Sunday, 6 November 2016

Melting Mountains

Mountain ecosystems are highly vulnerable to climate change, and so they can act as early warning systems for scientists of how other ecosystems are expected to be altered in the future (Kohler and Maselli 2012).

A couple of weeks ago, UNEP released a report on how climate change has impacted mountains in the East African Rift System, including Kilimanjaro. Kilimanjaro is situated in north-east Tanzania, near Kenya, and is the highest mountain in Africa (UNEP et al. 2016).


In the past 100 years Kilimanjaro has lost 80% of the glaciers strewn across its peaks, and they are expected to vanish completely within a few decades. This shrinkage is occurring as a result of rising temperatures and reduced precipitation (Kaser et al. 2004): temperatures at Kilimanjaro have increased by 0.27°C per decade (Buytaert et al. 2011), and rainfall has dropped by 39% between 1911 and 2004 (Hemp 2005).

Directive 1: In the listing, duplicate the lines from the line with "coordinates (308, 832)." up to and including the line with "What do you see at coordinates (2039, 213)".
The listing below has nothing to do with the Kilimanjaro text above.

Data on finding visible targets
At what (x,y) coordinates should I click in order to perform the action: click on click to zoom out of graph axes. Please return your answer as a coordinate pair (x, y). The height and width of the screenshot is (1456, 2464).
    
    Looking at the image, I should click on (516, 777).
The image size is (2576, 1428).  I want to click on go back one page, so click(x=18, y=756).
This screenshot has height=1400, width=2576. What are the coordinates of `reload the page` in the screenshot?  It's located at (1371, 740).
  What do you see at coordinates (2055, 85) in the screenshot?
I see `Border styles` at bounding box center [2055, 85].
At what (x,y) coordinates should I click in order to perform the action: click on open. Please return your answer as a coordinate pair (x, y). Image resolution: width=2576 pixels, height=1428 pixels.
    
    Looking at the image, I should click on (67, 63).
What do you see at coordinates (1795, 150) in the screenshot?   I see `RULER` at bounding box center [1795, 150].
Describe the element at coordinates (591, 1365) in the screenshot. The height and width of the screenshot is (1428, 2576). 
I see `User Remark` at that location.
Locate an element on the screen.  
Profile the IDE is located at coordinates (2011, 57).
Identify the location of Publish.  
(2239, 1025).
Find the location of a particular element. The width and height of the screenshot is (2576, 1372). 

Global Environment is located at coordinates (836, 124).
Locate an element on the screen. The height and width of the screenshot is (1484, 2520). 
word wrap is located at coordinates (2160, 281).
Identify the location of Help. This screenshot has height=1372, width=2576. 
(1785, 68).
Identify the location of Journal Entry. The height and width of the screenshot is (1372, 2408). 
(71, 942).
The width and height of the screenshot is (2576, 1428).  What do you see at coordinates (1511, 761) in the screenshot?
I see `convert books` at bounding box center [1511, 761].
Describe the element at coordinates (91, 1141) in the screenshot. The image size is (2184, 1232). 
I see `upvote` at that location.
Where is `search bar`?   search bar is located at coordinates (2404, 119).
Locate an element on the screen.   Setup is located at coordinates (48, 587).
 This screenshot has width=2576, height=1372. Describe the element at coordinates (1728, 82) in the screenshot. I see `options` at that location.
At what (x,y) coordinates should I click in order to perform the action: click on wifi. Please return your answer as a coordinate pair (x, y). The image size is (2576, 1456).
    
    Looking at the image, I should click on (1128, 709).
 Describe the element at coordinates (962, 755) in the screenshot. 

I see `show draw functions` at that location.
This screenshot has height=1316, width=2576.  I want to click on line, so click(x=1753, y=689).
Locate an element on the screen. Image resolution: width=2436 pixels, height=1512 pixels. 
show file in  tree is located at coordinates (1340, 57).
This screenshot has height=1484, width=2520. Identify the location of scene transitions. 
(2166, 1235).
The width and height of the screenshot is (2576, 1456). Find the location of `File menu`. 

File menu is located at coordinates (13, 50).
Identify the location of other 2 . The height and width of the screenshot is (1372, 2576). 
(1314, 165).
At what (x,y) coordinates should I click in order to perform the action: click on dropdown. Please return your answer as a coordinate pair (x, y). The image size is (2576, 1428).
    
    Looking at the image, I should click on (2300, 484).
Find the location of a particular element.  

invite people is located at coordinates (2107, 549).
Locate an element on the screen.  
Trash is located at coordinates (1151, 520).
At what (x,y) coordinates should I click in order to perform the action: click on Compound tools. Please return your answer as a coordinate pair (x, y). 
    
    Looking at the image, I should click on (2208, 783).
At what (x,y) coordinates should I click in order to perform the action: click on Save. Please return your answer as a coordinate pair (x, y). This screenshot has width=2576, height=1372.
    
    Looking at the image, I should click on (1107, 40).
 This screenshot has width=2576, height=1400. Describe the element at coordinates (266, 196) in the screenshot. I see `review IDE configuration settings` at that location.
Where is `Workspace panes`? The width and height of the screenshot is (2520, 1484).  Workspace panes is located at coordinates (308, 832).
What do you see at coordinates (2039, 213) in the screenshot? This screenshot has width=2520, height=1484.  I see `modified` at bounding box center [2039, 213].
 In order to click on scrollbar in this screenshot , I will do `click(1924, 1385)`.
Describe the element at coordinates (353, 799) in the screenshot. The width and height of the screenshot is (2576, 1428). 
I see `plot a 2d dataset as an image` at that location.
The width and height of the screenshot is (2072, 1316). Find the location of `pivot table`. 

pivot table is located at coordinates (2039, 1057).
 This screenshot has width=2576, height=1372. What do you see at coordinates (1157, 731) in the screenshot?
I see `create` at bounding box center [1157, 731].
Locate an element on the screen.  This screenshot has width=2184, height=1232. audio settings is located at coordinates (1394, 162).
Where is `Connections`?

Directive 2: According to the text on Kilimanjaro's melting glaciers, what share of its glaciers has Kilimanjaro lost in the past 100 years?

Written response 1:
Where is `Workspace panes`? The width and height of the screenshot is (2520, 1484).  Workspace panes is located at coordinates (308, 832).
What do you see at coordinates (2039, 213) in the screenshot? This screenshot has width=2520, height=1484.  I see `modified` at bounding box center [2039, 213].

Written response 2: 80%.